Могла ли я думать, ступая на перрон незнакомого вокзала, что этот город станет моей судьбой, а этот высокий застенчивый парень – главным человеком моей жизни?

И жизнь, прежняя привычная жизнь с Арбатом, рядом с которым (на Знаменке) я тогда жила и в одном из переулков которого родилась, с Московским университетом, в котором я училась, окажется всего лишь прологом к ленинградско-петербургским десятилетиям. Именно здесь обычное существование станет настоящей жизнью с личными, общественными, профессиональными страстями, с горечью потерь и счастьем обретения. А 28 апреля – навсегда памятным днем.

Та весна пятьдесят третьего года была первой оттепельной весной. В Ленинграде, так жестоко натерпевшемся от почившего всего полтора месяца назад отца народов, это была настоящая весна обновления – вся голубая от воды и неба и зеленая от уже распушившихся деревьев.

С вокзала мы пошли пешком, Наташе не терпелось ошеломить меня Ленинградом.

«Это – Невский, это – кони Клодта, а вон там – видишь? – Адмиралтейская игла. А это “Европейская” гостиница, здесь на крыше ресторан…»

И тут Борис, всю дорогу молчавший, произнес всего одно слово: «говорят». Ироническая интонация, с какой он его произнес, сразу охладила Наташину восторженность, а меня заставила внимательно поглядеть на него. Вот так началось то, что привело меня в этот город насовсем. Через три года после той встречи на вокзале мы поженились.

«Надо, чтобы мы, извини за выражение, поженились», – написал он мне в одном из своих писем, пересказывая разговор с родителями.
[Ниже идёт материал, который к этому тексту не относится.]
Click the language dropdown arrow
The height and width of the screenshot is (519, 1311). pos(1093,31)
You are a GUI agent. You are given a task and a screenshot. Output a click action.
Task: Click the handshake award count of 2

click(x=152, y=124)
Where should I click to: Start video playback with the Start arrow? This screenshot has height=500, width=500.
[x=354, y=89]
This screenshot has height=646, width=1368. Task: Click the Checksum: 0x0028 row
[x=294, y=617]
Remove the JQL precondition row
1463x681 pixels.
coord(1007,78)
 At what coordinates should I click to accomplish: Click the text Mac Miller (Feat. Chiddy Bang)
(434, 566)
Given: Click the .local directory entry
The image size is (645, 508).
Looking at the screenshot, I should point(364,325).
Слова «жениться», «загс» казались нам тогда нестерпимо пошлыми, оскорбляющими то, что произошло.

Произошла любовь. Мы жили в разных городах, встреч было немного, а писем – горы.

Этим летом на даче я, перечитав их, сожгла. Перед тем как стать пеплом и дымом, они буквально обожгли меня неистовством чувств («я не могу, не могу жить без тебя»), жаром единственных слов («что ты со мной сделала – без тебя я совершенно мертв»), горем вокзальных разлук («как я мог отпустить тебя? Это же самоубийство»).

«На вокзалах кончается счастье», – писала я тогда в своих стихах.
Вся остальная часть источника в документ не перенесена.